*Work to be completed:* Set out word for word the line that contains "The image size" and each line after it, through the end of the data below, but exclude the pictures.

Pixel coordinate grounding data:
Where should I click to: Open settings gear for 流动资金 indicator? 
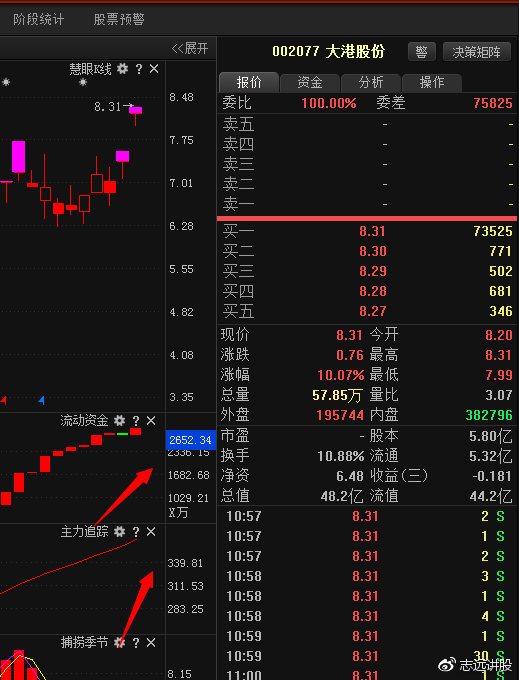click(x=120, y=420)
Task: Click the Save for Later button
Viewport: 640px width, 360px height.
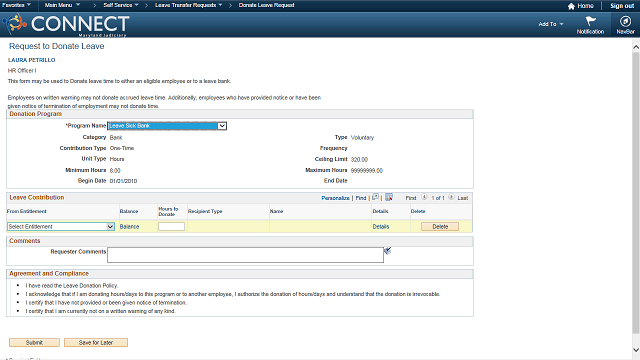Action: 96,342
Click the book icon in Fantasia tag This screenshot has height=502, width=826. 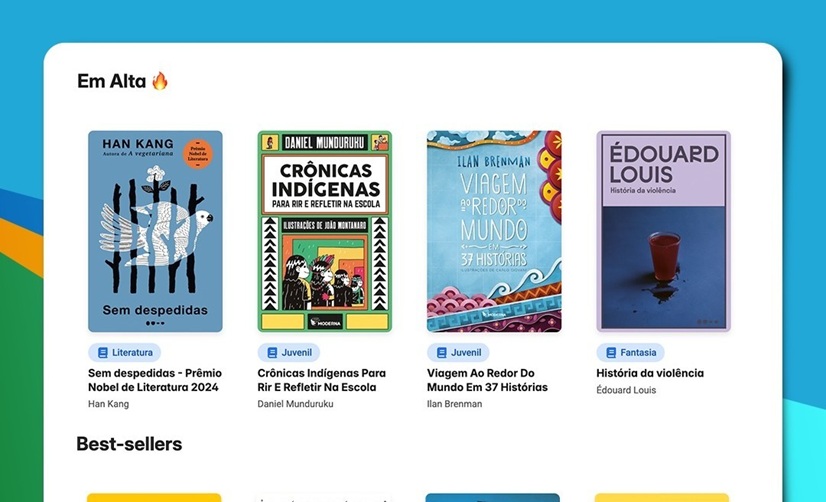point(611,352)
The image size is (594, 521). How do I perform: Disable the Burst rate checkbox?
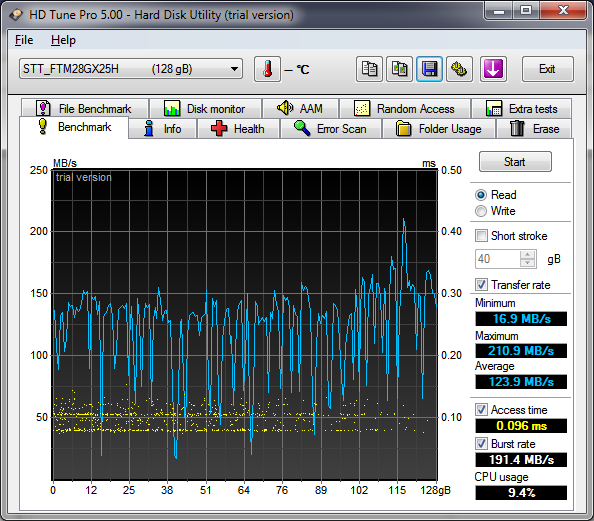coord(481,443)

*Task output:*
The image size is (594, 521). How do I perform: Disable the Burst rate checkbox?
coord(481,443)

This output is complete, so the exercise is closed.